Zoom's blow up and their financials

2020-03-15 2 min read

    Zoom has had an incredible rise in the past few weeks as the tech world has shifted to remote work with nearly all meetings occurring over video conferencing. The stock is up 30% over the past month and it’s the top app in Apple’s app store - all great things! What I’m curious about is their current financial performance. Zoom makes money by charging a flat fee per user per month. And that fee was set based on both the value delivered but also some assumptions around usage. What happens to their margin if customers go from using Zoom for a few hours a week to multiple hours in day?

    Zoom's S-1

    From their S-1 it looks as if the cost of revenue has been consistently between 17% and 21% for the past 8 quarters - the bulk of this is likely the infrastructure to support the streaming product since it’s incredibly correlated with their growth. This makes it seem that a 5x increase in usage would significantly eat into their margin but I suspect I’m missing something. As a bottoms-up approach I took a look at their system requirements to get a feel for their bandwidth usage. They recommend 600 kbps up/down for standard definition and 1.2 Mbps up/down for high def. If we assume someone is in a Zoom meeting 8 hours a day, 5 days a week at peak usage then over the course of 4 weeks they’re consuming 10.8 gigabytes (600 * 1e3 / 8 * 60 * 60 * 8 * 5 / 1e9) in standard definition and 21.6 gigabytes in high def. Amazon’s public data egress pricing (outside of Asia) is $0.045 per gigabyte so these full time Zoomers end up costing Zoom anywhere between 50 cents and a dollar per month. Of course this assumes a one-to-one feed and as the number of participants in a meeting increase the costs can go up pretty quickly although I expect Zoom made some optimizations to avoid sending the non-visible streams.

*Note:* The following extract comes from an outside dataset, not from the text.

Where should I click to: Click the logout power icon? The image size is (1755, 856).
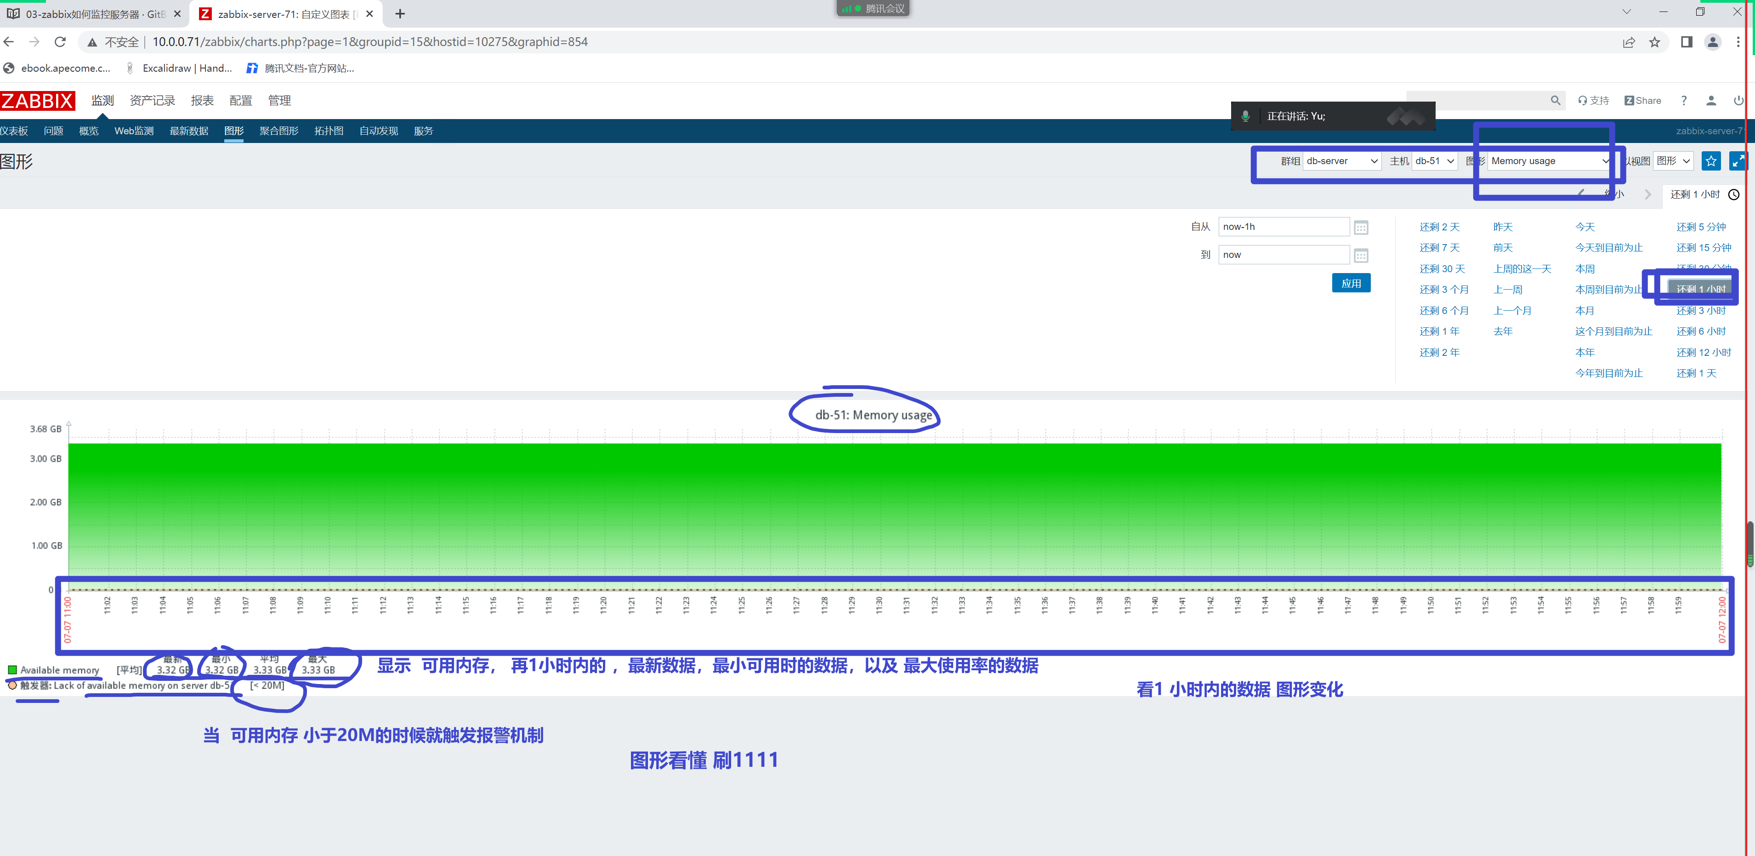[1739, 100]
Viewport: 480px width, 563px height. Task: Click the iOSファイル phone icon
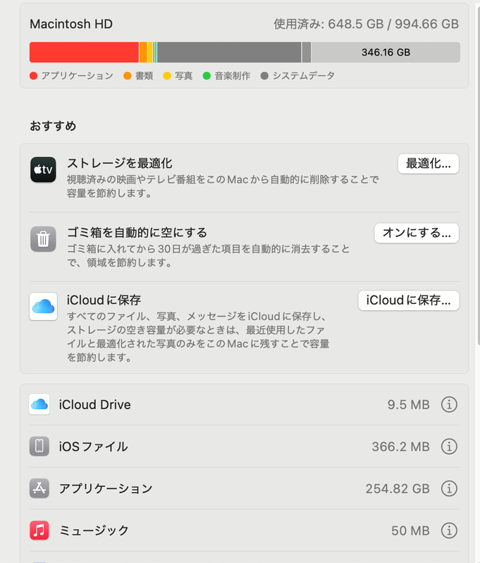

    The above approaches paint a very different picture - the first makes it seem that the Zoom infrastructure is incredibly expensive to operate while the latter makes it seem that it’s incredibly cheap. I suspect the reality is somewhere in between. In any case, their current usage explosion is incredibly valuable for them - both because they’re likely still profitable but also because they’re able to acquire new customers that will convert to the higher margin when things get back to normal. Their next earnings report will be very interesting to follow.